* [The problem]: Hunt for the word "input" across the entries below, copying each line that holds it.

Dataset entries
____________

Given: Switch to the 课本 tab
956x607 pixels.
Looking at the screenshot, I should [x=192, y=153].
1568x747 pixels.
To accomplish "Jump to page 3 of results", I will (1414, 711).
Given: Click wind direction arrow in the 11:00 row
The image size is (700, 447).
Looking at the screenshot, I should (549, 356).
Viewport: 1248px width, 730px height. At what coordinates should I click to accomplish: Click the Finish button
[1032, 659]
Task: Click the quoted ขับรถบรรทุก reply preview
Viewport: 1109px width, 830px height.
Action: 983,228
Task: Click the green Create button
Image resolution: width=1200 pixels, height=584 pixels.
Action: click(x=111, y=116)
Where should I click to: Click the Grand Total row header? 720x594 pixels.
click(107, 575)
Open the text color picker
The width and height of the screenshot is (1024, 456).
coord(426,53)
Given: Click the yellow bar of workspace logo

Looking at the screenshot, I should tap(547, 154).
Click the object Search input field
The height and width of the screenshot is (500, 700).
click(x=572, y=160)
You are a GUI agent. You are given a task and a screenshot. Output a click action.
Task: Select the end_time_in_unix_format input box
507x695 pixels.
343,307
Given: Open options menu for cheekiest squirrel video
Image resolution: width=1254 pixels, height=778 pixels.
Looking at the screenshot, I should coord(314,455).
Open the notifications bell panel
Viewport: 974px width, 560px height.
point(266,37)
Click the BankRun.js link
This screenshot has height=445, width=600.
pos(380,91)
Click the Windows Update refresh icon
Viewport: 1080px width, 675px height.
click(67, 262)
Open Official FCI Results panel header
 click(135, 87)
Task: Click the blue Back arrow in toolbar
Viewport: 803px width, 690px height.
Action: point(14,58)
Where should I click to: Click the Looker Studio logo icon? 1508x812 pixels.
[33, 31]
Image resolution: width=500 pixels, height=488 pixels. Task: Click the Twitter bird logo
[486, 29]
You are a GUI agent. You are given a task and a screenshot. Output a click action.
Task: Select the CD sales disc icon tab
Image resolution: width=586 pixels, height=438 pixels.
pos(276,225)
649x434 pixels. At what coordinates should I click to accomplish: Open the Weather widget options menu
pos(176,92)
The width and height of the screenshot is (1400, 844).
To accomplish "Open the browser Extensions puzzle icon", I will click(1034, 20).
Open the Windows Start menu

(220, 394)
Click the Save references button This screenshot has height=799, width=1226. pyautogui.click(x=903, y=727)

____________

* [Problem solution]:
Click the object Search input field
Task: Select the end_time_in_unix_format input box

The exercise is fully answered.